[Stored records]
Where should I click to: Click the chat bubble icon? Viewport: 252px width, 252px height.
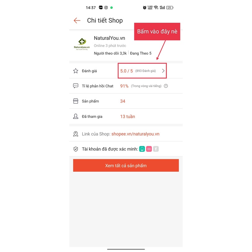click(76, 86)
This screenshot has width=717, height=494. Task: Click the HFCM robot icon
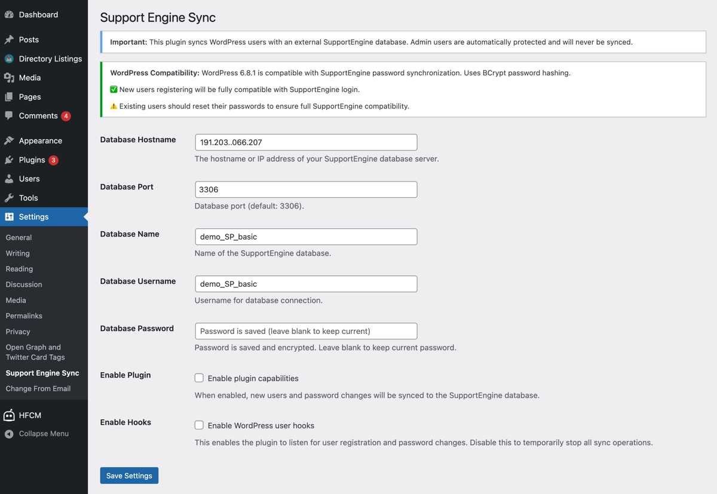[9, 415]
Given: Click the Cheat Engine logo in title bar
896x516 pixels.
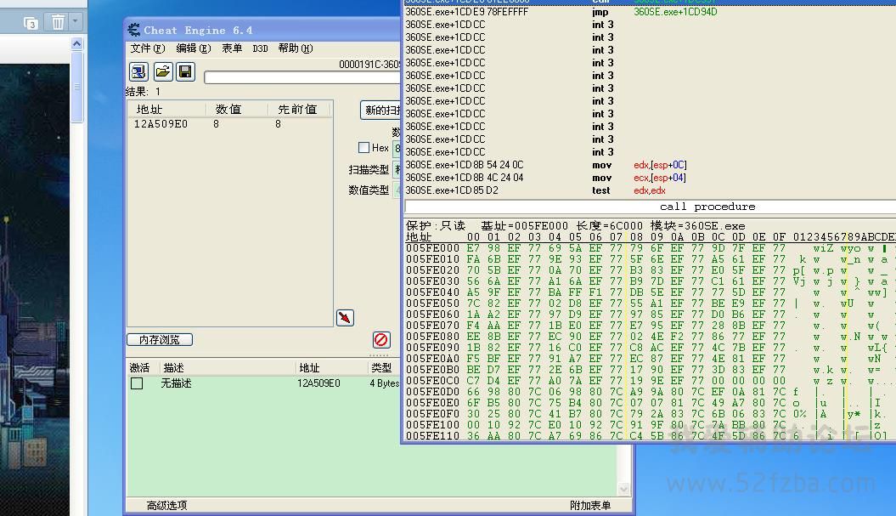Looking at the screenshot, I should click(x=134, y=31).
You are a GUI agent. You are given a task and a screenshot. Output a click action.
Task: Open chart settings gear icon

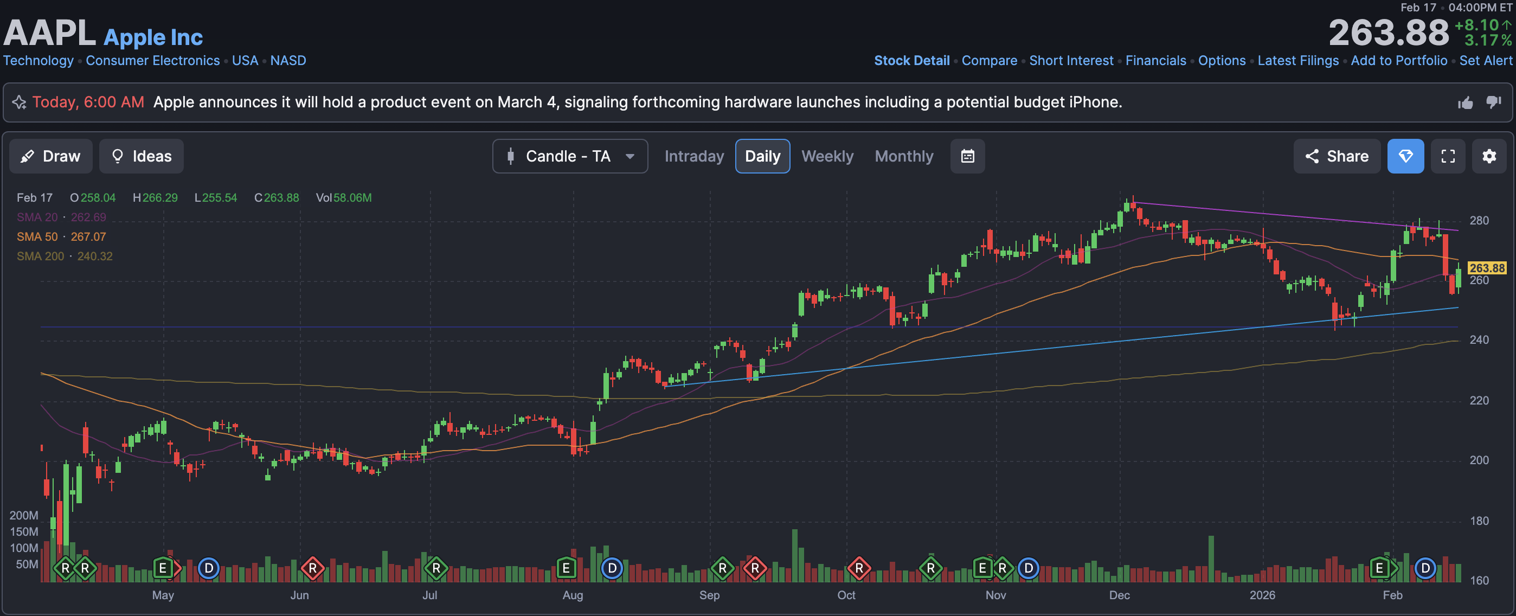[x=1489, y=156]
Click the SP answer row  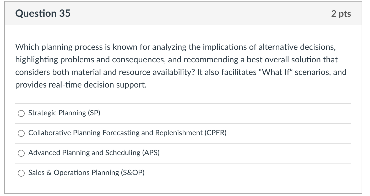pyautogui.click(x=131, y=113)
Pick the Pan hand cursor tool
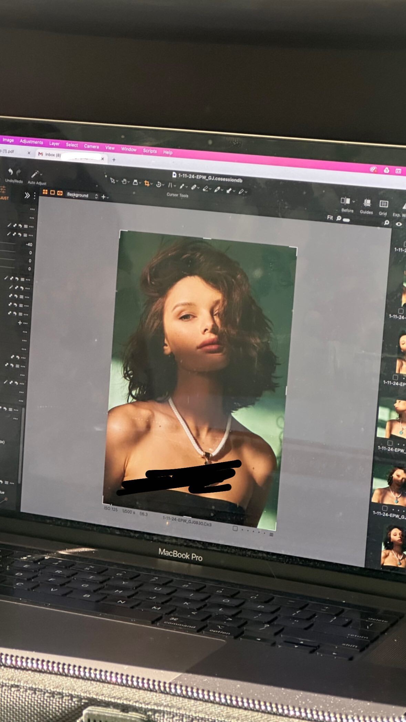 124,182
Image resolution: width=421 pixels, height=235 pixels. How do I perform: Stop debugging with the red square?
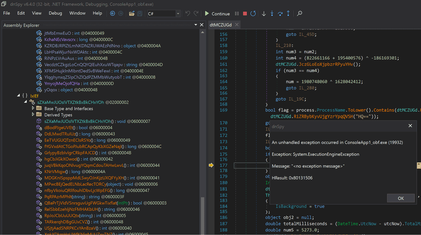(x=245, y=14)
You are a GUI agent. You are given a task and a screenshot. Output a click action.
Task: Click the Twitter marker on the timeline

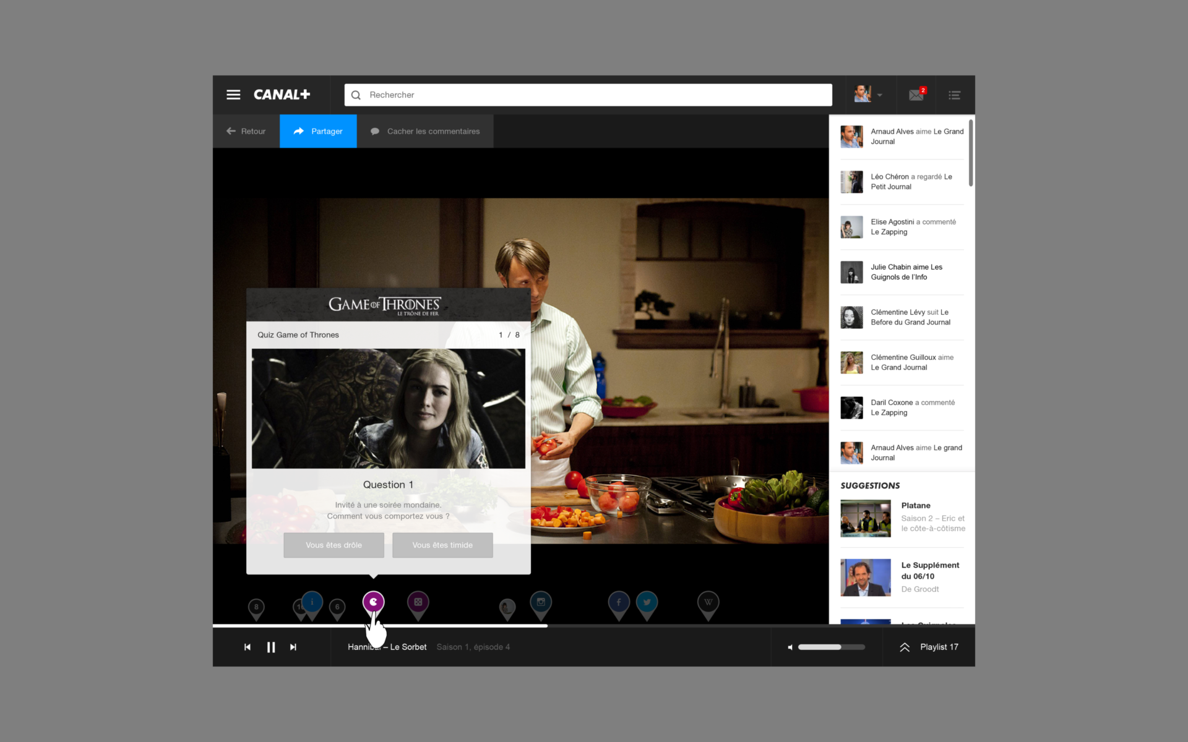pos(647,602)
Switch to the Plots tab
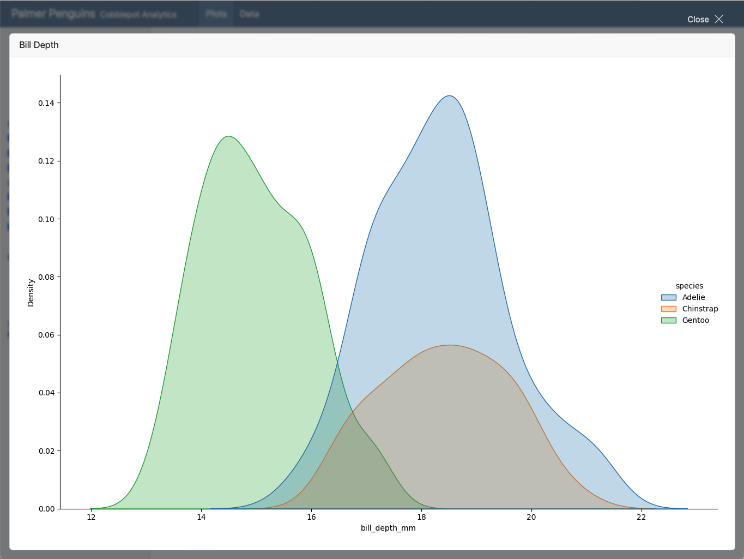 coord(216,14)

• Stated exercise
List each line in the records above that contains the string "width".

• Solution to the problem
Where should I click to: Click the chat bubble icon? Viewport: 252px width, 252px height.
This screenshot has width=717, height=494. Task: Click the HFCM robot icon
Image resolution: width=421 pixels, height=235 pixels. How do I perform: Stop debugging with the red square?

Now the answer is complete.